→ Problem to solve
Copy the rows below from the line containing "Where should I click to: Click the DSCF1351.RAF" through the line containing "click(672, 143)", both included, without changing anything.

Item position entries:
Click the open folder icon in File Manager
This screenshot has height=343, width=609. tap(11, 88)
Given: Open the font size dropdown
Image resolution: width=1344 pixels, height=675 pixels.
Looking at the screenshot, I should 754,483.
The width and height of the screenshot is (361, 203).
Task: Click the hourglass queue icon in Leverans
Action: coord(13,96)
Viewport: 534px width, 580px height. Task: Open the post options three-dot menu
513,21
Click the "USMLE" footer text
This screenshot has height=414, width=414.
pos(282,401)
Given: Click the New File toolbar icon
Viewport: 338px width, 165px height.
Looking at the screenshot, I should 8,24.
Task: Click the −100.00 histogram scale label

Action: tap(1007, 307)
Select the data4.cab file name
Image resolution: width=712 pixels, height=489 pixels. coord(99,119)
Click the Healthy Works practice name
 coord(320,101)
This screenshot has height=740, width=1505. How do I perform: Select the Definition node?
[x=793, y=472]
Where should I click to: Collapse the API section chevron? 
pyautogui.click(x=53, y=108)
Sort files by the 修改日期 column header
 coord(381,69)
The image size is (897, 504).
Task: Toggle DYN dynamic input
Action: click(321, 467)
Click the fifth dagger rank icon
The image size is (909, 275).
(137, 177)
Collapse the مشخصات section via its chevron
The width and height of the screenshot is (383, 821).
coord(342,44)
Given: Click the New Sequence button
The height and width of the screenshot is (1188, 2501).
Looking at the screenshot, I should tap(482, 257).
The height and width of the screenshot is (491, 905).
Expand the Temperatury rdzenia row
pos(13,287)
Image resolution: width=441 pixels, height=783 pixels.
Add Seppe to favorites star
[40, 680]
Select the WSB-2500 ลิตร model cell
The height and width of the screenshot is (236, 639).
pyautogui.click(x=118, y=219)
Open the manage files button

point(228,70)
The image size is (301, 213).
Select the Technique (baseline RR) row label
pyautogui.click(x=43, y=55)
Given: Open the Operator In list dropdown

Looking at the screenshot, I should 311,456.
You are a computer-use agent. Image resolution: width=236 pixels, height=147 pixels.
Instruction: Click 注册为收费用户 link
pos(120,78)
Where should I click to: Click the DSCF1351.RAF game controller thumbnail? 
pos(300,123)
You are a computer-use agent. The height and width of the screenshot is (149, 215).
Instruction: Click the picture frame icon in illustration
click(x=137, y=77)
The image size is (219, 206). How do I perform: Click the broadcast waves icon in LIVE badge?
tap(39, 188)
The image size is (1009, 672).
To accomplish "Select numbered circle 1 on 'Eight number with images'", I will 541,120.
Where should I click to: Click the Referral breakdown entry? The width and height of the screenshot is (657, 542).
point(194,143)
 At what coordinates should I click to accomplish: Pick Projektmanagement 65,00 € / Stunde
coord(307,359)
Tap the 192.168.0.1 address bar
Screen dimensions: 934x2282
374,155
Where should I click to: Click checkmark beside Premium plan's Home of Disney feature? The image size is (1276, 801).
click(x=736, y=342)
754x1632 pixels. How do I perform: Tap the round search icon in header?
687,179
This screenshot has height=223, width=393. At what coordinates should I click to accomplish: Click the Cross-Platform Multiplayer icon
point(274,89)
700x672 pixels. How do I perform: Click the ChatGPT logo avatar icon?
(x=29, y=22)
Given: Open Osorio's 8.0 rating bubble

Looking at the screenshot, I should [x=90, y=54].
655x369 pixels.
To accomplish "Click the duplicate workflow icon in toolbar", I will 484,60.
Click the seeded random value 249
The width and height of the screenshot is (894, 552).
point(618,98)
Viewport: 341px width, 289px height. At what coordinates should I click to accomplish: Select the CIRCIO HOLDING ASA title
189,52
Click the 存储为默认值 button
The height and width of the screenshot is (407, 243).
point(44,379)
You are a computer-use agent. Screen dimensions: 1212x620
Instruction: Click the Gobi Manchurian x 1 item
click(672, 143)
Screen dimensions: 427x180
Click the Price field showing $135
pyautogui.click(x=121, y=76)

→ Exercise output
Where should I click to: Click the DSCF1351.RAF game controller thumbnail? 
pos(300,123)
You are a computer-use agent. The height and width of the screenshot is (149, 215).
Instruction: Click the picture frame icon in illustration
click(x=137, y=77)
The image size is (219, 206). How do I perform: Click the broadcast waves icon in LIVE badge?
tap(39, 188)
The image size is (1009, 672).
To accomplish "Select numbered circle 1 on 'Eight number with images'", I will 541,120.
Where should I click to: Click the Referral breakdown entry? The width and height of the screenshot is (657, 542).
point(194,143)
 At what coordinates should I click to accomplish: Pick Projektmanagement 65,00 € / Stunde
coord(307,359)
Tap the 192.168.0.1 address bar
Screen dimensions: 934x2282
374,155
Where should I click to: Click checkmark beside Premium plan's Home of Disney feature? The image size is (1276, 801).
click(x=736, y=342)
754x1632 pixels. How do I perform: Tap the round search icon in header?
687,179
This screenshot has height=223, width=393. At what coordinates should I click to accomplish: Click the Cross-Platform Multiplayer icon
point(274,89)
700x672 pixels. How do I perform: Click the ChatGPT logo avatar icon?
(x=29, y=22)
Given: Open Osorio's 8.0 rating bubble

Looking at the screenshot, I should [x=90, y=54].
655x369 pixels.
To accomplish "Click the duplicate workflow icon in toolbar", I will 484,60.
Click the seeded random value 249
The width and height of the screenshot is (894, 552).
point(618,98)
Viewport: 341px width, 289px height. At what coordinates should I click to accomplish: Select the CIRCIO HOLDING ASA title
189,52
Click the 存储为默认值 button
The height and width of the screenshot is (407, 243).
point(44,379)
You are a computer-use agent. Screen dimensions: 1212x620
Instruction: Click the Gobi Manchurian x 1 item
click(672, 143)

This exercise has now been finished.